Member of the Texas House of Representatives from the 55th district
- In office January 10, 2017 – January 14, 2025
- Preceded by: Molly White
- Succeeded by: Hillary Hickland

Member of the Texas House of Representatives from the 53rd district
- In office November 14, 1986 – January 8, 1991
- Preceded by: Bill Messer
- Succeeded by: Dianne White Delisi

Personal details
- Born: Hugh Dunham Shine July 27, 1952 (age 73) Harris County, Texas, U.S.
- Party: Republican
- Alma mater: Sam Houston State University (BA) United States Army War College (MA) Baylor University (MBA)
- Occupation: Military officer Financial advisor
- Website: shineforstaterep.com

= Hugh Shine =

American Army Colonel, financial advisor, and politician

Hugh Dunham Shine (born July 27, 1952) is a retired United States Army Colonel, financial advisor, and politician. He was a former Republican member of the Texas House of Representatives, representing the 55th District. Shine defeated incumbent Molly White in the 2016 Republican primary and went on to win the November 2016 general election. He previously served two terms in the Texas House of Representatives from 1986 to 1990 before vacating his seat to run unsuccessfully for the United States House of Representatives. He lost renomination to the State House in 2024.

== Early life ==
Shine was born July 27, 1952, in the city of Houston in Harris County, Texas.

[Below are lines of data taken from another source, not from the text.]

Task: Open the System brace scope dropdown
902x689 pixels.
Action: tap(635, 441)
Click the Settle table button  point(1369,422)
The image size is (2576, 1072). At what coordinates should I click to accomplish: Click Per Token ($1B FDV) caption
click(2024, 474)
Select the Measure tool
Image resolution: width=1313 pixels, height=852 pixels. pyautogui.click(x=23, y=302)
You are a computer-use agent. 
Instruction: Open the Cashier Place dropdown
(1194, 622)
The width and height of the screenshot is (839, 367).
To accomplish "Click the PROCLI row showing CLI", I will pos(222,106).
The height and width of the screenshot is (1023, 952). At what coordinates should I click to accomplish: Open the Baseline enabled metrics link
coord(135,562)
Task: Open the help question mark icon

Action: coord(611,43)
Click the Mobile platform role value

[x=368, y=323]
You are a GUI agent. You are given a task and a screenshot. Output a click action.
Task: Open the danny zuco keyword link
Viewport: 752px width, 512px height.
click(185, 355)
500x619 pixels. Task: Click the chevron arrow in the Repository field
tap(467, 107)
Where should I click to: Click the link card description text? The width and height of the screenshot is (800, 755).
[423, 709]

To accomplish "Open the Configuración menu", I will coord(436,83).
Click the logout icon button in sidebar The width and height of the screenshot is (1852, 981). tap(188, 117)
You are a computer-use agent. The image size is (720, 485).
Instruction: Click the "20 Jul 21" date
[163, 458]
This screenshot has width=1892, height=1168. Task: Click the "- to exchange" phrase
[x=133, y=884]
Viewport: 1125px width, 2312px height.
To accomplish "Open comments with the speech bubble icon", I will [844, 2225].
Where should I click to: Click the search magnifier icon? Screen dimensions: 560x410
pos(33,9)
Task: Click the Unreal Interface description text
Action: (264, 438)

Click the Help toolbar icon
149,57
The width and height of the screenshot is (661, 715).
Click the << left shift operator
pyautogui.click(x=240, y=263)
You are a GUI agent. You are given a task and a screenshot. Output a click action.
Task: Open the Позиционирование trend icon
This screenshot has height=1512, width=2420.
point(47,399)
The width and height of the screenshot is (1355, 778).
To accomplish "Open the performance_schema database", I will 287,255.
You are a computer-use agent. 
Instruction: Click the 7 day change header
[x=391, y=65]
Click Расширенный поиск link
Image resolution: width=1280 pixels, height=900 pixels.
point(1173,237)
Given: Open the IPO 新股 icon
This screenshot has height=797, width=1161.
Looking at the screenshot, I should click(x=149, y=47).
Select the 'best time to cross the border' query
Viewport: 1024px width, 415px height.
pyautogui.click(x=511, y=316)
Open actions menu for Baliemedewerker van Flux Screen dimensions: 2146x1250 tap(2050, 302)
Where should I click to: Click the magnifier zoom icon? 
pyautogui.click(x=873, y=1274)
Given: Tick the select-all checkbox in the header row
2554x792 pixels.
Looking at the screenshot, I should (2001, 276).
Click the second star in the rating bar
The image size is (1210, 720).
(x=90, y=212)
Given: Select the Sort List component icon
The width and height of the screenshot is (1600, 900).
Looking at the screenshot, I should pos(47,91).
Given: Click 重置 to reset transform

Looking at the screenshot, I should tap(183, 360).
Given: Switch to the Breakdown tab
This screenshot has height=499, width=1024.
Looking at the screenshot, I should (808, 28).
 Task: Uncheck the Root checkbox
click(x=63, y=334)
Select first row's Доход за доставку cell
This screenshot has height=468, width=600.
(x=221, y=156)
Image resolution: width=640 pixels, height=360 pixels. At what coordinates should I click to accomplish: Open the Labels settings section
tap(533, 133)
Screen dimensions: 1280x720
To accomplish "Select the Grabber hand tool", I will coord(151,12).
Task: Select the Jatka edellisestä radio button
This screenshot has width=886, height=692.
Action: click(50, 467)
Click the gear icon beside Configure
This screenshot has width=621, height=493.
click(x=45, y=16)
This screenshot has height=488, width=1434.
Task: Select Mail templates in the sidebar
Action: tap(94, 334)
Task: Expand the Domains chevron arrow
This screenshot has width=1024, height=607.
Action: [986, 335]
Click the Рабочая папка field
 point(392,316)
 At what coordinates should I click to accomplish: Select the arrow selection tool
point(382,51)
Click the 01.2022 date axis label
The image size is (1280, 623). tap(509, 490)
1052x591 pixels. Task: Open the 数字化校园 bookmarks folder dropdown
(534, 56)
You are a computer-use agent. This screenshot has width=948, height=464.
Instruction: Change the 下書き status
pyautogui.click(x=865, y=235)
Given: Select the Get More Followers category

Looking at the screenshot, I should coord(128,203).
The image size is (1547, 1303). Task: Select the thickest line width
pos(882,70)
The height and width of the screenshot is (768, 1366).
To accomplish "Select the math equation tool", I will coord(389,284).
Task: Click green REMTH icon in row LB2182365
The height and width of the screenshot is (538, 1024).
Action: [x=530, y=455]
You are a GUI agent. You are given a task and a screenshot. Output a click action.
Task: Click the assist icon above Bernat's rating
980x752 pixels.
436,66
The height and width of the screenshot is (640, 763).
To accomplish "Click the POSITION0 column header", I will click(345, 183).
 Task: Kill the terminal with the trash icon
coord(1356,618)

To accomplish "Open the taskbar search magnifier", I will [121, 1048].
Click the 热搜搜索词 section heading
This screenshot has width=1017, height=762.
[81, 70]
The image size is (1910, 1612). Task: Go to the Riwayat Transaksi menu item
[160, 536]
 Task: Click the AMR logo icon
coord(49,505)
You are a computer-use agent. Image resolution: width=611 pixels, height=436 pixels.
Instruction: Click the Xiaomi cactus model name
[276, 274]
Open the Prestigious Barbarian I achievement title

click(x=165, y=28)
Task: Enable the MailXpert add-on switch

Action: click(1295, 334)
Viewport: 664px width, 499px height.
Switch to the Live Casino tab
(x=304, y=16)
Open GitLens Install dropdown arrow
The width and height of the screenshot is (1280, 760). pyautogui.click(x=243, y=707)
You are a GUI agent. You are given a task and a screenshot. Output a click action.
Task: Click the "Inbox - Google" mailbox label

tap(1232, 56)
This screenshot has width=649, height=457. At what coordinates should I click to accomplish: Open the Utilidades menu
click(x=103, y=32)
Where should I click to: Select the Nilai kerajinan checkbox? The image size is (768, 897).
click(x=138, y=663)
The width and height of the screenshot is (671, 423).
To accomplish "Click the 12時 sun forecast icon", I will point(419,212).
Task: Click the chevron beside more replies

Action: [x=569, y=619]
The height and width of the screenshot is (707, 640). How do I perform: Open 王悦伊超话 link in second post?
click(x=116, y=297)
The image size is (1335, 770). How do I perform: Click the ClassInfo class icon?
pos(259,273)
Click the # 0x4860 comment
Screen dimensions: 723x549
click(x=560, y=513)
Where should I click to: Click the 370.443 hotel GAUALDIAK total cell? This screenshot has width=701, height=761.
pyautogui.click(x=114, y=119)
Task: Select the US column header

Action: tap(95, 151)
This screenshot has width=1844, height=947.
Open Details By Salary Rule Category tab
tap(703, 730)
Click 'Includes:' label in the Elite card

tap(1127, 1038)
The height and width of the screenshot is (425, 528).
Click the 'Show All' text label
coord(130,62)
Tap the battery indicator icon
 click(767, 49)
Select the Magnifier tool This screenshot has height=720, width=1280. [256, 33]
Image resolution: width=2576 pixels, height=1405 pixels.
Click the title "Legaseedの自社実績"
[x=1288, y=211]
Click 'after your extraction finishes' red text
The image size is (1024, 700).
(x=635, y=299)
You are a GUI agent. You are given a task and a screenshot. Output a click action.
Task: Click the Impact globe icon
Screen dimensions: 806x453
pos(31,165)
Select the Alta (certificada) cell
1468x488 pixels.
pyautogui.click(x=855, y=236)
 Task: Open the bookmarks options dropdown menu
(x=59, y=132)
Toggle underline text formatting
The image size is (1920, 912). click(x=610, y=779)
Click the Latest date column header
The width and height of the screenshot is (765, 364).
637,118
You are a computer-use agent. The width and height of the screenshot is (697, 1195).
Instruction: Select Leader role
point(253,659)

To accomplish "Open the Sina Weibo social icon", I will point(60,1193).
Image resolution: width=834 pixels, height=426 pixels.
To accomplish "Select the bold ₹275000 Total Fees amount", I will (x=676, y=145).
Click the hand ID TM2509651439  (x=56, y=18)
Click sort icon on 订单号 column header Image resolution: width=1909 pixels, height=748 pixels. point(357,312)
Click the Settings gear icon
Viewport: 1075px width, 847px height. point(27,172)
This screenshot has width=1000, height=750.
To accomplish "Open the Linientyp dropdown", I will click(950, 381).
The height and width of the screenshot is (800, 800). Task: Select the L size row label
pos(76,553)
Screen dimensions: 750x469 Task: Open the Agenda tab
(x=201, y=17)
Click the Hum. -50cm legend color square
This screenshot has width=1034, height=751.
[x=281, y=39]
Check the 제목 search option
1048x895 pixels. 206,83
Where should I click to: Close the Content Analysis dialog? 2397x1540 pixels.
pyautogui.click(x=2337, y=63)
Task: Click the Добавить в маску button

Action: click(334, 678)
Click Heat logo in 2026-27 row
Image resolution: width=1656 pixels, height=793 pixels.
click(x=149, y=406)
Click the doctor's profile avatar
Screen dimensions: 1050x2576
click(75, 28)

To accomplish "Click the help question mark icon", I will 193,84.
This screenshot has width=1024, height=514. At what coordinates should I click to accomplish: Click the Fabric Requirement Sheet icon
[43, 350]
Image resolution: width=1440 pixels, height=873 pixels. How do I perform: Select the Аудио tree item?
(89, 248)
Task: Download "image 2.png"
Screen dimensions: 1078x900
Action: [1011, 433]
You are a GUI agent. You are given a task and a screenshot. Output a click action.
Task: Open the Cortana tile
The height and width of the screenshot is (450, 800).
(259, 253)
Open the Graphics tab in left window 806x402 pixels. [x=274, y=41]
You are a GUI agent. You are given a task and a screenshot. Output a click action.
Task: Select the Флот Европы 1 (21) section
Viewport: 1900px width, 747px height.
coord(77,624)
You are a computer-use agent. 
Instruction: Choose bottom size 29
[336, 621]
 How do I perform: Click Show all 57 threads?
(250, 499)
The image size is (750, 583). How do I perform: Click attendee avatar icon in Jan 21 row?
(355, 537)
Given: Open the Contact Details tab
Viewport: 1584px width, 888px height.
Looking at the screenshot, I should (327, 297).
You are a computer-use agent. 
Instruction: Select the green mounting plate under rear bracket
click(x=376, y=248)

== Career as a financial advisor ==
In 1983, shortly after separating from active duty and while a member of the National Guard, Shine began a civilian career as a financial advisor in Bell County, Texas, in the city of Temple. Shine completed an M.B.A. from Baylor University and later an investment associate certificate through the executive education program of the Wharton School of Business at the University of Pennsylvania.